• What to work on
Render this sentence from the shipping fund news piece below in Spanish: "The deal comes amid slumping asset values for the bulker sector."

• Document extract
Tufton Oceanic Assets continues to add to its fleet despite the uncertainty caused by the coronavirus.
The London-listed shipowning fund said it had spent $7m on an unnamed handysize bulker, bringing its fleet to 16 ships.
Tufton said the vessel has a fixed-rate time charter for six to eight months to a major agricultural commodity trading and logistics company.
The deal comes amid slumping asset values for the bulker sector.
VesselsValue says its index bulker fleet has seen its value slump 1.1% in the last week, losing 4.2% over the course of a month.
Meanwhile, it retains about $15m of cash it can invest.
The company reiterated that it continues to identify an "attractive pipeline of opportunities" across a range of vessel sectors.
The company is still spending the proceeds of a September share sale that raised $31m.
Charters offer pandemic protection
Earlier this month, Tufton said it has been "insulated" from the effects of the coronavirus outbreak by its period coverage and diverse fleet, in a time of market volatility.
Including a product tanker acquired for $13.3m last month, the company has now fixed two tankers in the portfolio on time charters for a minimum of three years to a major commodity trading company at "mid-teen" yields, the shipowner said.
In February, the company sold ships for the first time, offloading three general cargoships for $19.3m. The 30,000-dwt Zea Dalian (built 2004), Zea Hamburg (built 2002) and Zea Jakarta (built 2003) had been acquired from Zeaborn of Germany last year.
The outfit has also been linked to an ultramax bulker sale to Oman Shipping Co, but it has not confirmed the deal.

• Given information

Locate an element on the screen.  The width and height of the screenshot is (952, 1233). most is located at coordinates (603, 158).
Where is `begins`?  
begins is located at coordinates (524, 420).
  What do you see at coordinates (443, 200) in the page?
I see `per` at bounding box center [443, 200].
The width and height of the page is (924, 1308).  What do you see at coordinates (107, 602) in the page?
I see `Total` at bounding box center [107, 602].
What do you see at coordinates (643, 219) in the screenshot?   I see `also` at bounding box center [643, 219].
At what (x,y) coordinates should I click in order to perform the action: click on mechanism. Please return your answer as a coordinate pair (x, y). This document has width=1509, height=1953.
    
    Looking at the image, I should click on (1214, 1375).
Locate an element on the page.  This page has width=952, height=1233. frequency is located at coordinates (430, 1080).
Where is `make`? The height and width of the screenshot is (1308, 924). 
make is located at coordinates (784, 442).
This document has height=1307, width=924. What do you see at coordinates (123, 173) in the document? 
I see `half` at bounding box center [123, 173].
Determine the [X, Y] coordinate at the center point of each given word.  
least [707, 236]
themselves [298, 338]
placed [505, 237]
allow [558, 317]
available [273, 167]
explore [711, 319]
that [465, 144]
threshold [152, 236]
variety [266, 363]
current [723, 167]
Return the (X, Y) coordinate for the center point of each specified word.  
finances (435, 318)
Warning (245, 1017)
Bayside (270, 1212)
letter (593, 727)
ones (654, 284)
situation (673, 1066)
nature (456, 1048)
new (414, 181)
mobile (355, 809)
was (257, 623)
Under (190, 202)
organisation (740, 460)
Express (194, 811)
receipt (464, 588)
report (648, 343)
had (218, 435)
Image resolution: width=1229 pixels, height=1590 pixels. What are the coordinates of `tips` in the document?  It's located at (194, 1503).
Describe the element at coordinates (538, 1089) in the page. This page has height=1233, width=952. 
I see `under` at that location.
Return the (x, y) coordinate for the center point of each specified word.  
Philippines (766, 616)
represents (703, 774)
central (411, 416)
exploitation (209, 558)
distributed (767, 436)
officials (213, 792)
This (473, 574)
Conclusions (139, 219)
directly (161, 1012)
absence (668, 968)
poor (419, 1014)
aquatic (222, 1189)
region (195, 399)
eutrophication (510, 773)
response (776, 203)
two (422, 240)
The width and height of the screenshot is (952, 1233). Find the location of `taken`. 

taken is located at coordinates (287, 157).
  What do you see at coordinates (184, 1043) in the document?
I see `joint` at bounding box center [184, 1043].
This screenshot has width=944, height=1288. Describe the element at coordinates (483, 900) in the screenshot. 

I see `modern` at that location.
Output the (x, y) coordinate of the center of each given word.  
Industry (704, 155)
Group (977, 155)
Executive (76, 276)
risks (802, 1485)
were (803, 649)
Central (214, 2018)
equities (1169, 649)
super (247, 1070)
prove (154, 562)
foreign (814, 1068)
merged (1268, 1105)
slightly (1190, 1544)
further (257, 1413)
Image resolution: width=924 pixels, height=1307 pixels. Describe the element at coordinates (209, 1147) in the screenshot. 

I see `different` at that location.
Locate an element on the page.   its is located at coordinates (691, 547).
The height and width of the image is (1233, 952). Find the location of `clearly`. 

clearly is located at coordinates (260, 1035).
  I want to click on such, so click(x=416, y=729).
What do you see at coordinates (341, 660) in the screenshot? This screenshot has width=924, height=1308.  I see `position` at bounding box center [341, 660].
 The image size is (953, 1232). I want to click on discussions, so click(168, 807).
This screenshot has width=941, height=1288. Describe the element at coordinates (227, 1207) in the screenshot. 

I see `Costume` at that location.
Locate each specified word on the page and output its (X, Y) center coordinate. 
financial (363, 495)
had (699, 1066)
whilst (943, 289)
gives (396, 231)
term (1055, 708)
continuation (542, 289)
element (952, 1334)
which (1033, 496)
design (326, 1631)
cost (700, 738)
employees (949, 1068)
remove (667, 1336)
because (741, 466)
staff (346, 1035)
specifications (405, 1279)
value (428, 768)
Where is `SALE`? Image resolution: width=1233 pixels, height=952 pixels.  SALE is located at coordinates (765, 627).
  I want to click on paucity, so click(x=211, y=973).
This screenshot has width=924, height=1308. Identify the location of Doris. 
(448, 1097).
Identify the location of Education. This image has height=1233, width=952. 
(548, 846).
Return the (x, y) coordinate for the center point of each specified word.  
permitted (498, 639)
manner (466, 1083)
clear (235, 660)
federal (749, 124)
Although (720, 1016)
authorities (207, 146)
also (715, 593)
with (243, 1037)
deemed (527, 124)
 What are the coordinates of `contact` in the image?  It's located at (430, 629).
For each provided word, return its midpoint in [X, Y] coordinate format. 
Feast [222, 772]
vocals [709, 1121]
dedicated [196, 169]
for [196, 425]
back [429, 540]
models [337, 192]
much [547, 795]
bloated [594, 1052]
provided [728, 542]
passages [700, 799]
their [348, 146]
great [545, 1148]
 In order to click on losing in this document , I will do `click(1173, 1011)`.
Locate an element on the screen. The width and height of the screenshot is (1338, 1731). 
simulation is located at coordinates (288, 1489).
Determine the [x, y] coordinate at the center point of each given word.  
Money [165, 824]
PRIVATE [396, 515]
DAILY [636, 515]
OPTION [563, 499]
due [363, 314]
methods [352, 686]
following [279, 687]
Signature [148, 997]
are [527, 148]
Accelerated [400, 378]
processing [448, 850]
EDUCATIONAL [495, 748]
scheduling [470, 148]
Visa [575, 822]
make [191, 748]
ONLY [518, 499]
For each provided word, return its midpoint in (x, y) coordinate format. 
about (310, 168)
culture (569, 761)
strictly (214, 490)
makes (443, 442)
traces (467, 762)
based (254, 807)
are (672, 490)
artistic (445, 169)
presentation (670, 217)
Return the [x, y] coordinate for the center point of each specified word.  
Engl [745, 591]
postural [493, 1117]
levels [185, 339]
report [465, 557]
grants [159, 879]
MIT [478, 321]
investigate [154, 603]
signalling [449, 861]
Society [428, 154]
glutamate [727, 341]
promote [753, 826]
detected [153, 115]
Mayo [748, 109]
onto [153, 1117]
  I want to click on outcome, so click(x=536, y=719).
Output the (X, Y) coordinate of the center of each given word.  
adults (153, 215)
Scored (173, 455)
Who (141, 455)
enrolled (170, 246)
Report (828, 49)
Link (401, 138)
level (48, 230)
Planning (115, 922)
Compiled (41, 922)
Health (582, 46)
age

• Task answer
El acuerdo se produce en medio de la caída de los valores de los activos del sector de graneleros.